Assigned task: Word for word, write out all of the entries that follow.

Excerpts from a dataset

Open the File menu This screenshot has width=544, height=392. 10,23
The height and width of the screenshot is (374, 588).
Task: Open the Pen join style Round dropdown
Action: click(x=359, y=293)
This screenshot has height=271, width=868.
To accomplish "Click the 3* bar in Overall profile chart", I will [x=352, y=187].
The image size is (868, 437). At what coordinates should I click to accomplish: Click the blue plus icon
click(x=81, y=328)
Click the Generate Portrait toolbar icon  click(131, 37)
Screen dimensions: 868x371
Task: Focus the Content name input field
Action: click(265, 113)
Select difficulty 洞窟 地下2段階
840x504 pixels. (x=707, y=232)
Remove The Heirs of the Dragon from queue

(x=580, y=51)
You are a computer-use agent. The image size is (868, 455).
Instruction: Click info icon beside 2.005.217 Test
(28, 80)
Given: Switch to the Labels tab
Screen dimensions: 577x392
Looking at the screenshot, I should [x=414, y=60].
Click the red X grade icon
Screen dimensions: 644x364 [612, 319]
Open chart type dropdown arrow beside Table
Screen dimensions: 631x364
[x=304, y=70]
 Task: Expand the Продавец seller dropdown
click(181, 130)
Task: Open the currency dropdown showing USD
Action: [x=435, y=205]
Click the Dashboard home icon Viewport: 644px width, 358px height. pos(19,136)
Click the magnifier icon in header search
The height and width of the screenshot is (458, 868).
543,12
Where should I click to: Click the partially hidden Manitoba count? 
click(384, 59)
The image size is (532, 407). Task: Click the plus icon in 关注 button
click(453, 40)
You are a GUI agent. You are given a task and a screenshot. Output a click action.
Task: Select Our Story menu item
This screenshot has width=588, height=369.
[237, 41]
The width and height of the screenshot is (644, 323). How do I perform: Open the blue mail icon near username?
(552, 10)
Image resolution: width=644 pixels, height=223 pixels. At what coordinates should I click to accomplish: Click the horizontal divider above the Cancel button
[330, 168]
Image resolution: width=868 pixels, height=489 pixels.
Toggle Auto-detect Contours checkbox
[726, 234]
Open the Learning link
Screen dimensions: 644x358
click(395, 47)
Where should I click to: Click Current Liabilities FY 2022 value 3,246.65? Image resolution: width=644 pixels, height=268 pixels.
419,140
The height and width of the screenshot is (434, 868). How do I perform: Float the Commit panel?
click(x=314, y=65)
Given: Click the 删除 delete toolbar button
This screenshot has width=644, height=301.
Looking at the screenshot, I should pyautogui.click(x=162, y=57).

Exercise response:
Open the File menu This screenshot has width=544, height=392. 10,23
The height and width of the screenshot is (374, 588).
Task: Open the Pen join style Round dropdown
Action: click(x=359, y=293)
This screenshot has height=271, width=868.
To accomplish "Click the 3* bar in Overall profile chart", I will [x=352, y=187].
The image size is (868, 437). At what coordinates should I click to accomplish: Click the blue plus icon
click(x=81, y=328)
Click the Generate Portrait toolbar icon  click(131, 37)
Screen dimensions: 868x371
Task: Focus the Content name input field
Action: click(265, 113)
Select difficulty 洞窟 地下2段階
840x504 pixels. (x=707, y=232)
Remove The Heirs of the Dragon from queue

(x=580, y=51)
You are a computer-use agent. The image size is (868, 455).
Instruction: Click info icon beside 2.005.217 Test
(28, 80)
Given: Switch to the Labels tab
Screen dimensions: 577x392
Looking at the screenshot, I should [x=414, y=60].
Click the red X grade icon
Screen dimensions: 644x364 [612, 319]
Open chart type dropdown arrow beside Table
Screen dimensions: 631x364
[x=304, y=70]
 Task: Expand the Продавец seller dropdown
click(181, 130)
Task: Open the currency dropdown showing USD
Action: [x=435, y=205]
Click the Dashboard home icon Viewport: 644px width, 358px height. pos(19,136)
Click the magnifier icon in header search
The height and width of the screenshot is (458, 868).
543,12
Where should I click to: Click the partially hidden Manitoba count? 
click(384, 59)
The image size is (532, 407). Task: Click the plus icon in 关注 button
click(453, 40)
You are a GUI agent. You are given a task and a screenshot. Output a click action.
Task: Select Our Story menu item
This screenshot has width=588, height=369.
[237, 41]
The width and height of the screenshot is (644, 323). How do I perform: Open the blue mail icon near username?
(552, 10)
Image resolution: width=644 pixels, height=223 pixels. At what coordinates should I click to accomplish: Click the horizontal divider above the Cancel button
[330, 168]
Image resolution: width=868 pixels, height=489 pixels.
Toggle Auto-detect Contours checkbox
[726, 234]
Open the Learning link
Screen dimensions: 644x358
click(395, 47)
Where should I click to: Click Current Liabilities FY 2022 value 3,246.65? Image resolution: width=644 pixels, height=268 pixels.
419,140
The height and width of the screenshot is (434, 868). How do I perform: Float the Commit panel?
click(x=314, y=65)
Given: Click the 删除 delete toolbar button
This screenshot has width=644, height=301.
Looking at the screenshot, I should pyautogui.click(x=162, y=57).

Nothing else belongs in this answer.